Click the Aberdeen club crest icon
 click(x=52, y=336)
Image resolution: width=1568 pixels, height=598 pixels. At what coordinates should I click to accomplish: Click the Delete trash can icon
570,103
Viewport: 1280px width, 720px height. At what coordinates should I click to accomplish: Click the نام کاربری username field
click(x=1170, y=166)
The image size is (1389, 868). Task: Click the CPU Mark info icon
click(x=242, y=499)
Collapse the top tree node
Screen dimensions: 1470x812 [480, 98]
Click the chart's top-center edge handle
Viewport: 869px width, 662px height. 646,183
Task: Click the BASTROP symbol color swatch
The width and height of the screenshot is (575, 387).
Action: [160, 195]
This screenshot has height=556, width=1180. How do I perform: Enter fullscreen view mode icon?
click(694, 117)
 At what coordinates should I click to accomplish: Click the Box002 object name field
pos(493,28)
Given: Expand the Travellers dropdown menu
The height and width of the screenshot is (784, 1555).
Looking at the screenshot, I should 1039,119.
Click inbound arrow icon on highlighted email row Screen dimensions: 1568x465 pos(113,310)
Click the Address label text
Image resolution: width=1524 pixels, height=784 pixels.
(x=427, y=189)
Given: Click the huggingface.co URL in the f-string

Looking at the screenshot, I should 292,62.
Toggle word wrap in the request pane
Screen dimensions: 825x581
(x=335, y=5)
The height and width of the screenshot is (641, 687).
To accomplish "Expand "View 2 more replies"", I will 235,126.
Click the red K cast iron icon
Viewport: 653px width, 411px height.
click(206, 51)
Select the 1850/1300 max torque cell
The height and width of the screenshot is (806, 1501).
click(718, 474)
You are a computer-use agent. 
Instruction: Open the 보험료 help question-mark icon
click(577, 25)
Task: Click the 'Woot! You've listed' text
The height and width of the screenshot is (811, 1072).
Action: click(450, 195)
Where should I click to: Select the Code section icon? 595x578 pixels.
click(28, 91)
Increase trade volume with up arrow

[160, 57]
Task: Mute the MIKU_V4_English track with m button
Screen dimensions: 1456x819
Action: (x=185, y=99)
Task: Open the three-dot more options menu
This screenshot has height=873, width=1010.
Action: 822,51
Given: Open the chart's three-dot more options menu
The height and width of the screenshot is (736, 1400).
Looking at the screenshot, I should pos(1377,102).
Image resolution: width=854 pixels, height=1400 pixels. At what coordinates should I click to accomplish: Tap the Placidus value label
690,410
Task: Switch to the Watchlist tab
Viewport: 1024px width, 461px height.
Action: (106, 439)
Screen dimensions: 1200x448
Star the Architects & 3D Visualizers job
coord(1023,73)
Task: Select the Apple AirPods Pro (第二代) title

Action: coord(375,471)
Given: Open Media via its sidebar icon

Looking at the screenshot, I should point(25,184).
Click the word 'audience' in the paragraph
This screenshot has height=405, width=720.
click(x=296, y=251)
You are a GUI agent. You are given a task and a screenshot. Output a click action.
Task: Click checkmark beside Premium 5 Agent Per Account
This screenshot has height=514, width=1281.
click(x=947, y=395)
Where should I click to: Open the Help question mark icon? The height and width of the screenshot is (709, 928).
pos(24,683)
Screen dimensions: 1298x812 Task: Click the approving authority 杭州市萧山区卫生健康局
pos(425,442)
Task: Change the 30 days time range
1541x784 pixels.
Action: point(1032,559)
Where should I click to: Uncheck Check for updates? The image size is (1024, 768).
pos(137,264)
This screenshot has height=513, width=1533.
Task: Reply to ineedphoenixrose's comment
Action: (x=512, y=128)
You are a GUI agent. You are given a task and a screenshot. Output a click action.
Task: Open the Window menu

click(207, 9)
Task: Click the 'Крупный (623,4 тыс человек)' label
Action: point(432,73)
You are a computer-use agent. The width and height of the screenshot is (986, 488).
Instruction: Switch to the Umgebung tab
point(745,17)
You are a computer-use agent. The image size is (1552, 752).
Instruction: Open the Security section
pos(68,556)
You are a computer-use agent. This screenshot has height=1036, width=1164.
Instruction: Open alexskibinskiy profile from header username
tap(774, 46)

-.-.-

* _What to produce_:
Reproduce all of the records above with each instance of "computer-use agent" replaced by "desktop assistant", keeping every other character unchanged.

* _Correct response_:
Click the Aberdeen club crest icon
 click(x=52, y=336)
Image resolution: width=1568 pixels, height=598 pixels. At what coordinates should I click to accomplish: Click the Delete trash can icon
570,103
Viewport: 1280px width, 720px height. At what coordinates should I click to accomplish: Click the نام کاربری username field
click(x=1170, y=166)
The image size is (1389, 868). Task: Click the CPU Mark info icon
click(x=242, y=499)
Collapse the top tree node
Screen dimensions: 1470x812 [480, 98]
Click the chart's top-center edge handle
Viewport: 869px width, 662px height. 646,183
Task: Click the BASTROP symbol color swatch
The width and height of the screenshot is (575, 387).
Action: [160, 195]
This screenshot has height=556, width=1180. How do I perform: Enter fullscreen view mode icon?
click(694, 117)
 At what coordinates should I click to accomplish: Click the Box002 object name field
pos(493,28)
Given: Expand the Travellers dropdown menu
The height and width of the screenshot is (784, 1555).
Looking at the screenshot, I should 1039,119.
Click inbound arrow icon on highlighted email row Screen dimensions: 1568x465 pos(113,310)
Click the Address label text
Image resolution: width=1524 pixels, height=784 pixels.
(x=427, y=189)
Given: Click the huggingface.co URL in the f-string

Looking at the screenshot, I should 292,62.
Toggle word wrap in the request pane
Screen dimensions: 825x581
(x=335, y=5)
The height and width of the screenshot is (641, 687).
To accomplish "Expand "View 2 more replies"", I will 235,126.
Click the red K cast iron icon
Viewport: 653px width, 411px height.
click(206, 51)
Select the 1850/1300 max torque cell
The height and width of the screenshot is (806, 1501).
click(718, 474)
You are a desktop assistant. 
Instruction: Open the 보험료 help question-mark icon
click(577, 25)
Task: Click the 'Woot! You've listed' text
The height and width of the screenshot is (811, 1072).
Action: click(450, 195)
Where should I click to: Select the Code section icon? 595x578 pixels.
click(28, 91)
Increase trade volume with up arrow

[160, 57]
Task: Mute the MIKU_V4_English track with m button
Screen dimensions: 1456x819
Action: (x=185, y=99)
Task: Open the three-dot more options menu
This screenshot has height=873, width=1010.
Action: 822,51
Given: Open the chart's three-dot more options menu
The height and width of the screenshot is (736, 1400).
Looking at the screenshot, I should pos(1377,102).
Image resolution: width=854 pixels, height=1400 pixels. At what coordinates should I click to accomplish: Tap the Placidus value label
690,410
Task: Switch to the Watchlist tab
Viewport: 1024px width, 461px height.
Action: (106, 439)
Screen dimensions: 1200x448
Star the Architects & 3D Visualizers job
coord(1023,73)
Task: Select the Apple AirPods Pro (第二代) title

Action: coord(375,471)
Given: Open Media via its sidebar icon

Looking at the screenshot, I should point(25,184).
Click the word 'audience' in the paragraph
This screenshot has height=405, width=720.
click(x=296, y=251)
You are a GUI agent. You are given a task and a screenshot. Output a click action.
Task: Click checkmark beside Premium 5 Agent Per Account
This screenshot has height=514, width=1281.
click(x=947, y=395)
Where should I click to: Open the Help question mark icon? The height and width of the screenshot is (709, 928).
pos(24,683)
Screen dimensions: 1298x812 Task: Click the approving authority 杭州市萧山区卫生健康局
pos(425,442)
Task: Change the 30 days time range
1541x784 pixels.
Action: point(1032,559)
Where should I click to: Uncheck Check for updates? The image size is (1024, 768).
pos(137,264)
This screenshot has height=513, width=1533.
Task: Reply to ineedphoenixrose's comment
Action: (x=512, y=128)
You are a GUI agent. You are given a task and a screenshot. Output a click action.
Task: Open the Window menu

click(207, 9)
Task: Click the 'Крупный (623,4 тыс человек)' label
Action: point(432,73)
You are a desktop assistant. The width and height of the screenshot is (986, 488).
Instruction: Switch to the Umgebung tab
point(745,17)
You are a desktop assistant. The image size is (1552, 752).
Instruction: Open the Security section
pos(68,556)
You are a desktop assistant. This screenshot has height=1036, width=1164.
Instruction: Open alexskibinskiy profile from header username
tap(774, 46)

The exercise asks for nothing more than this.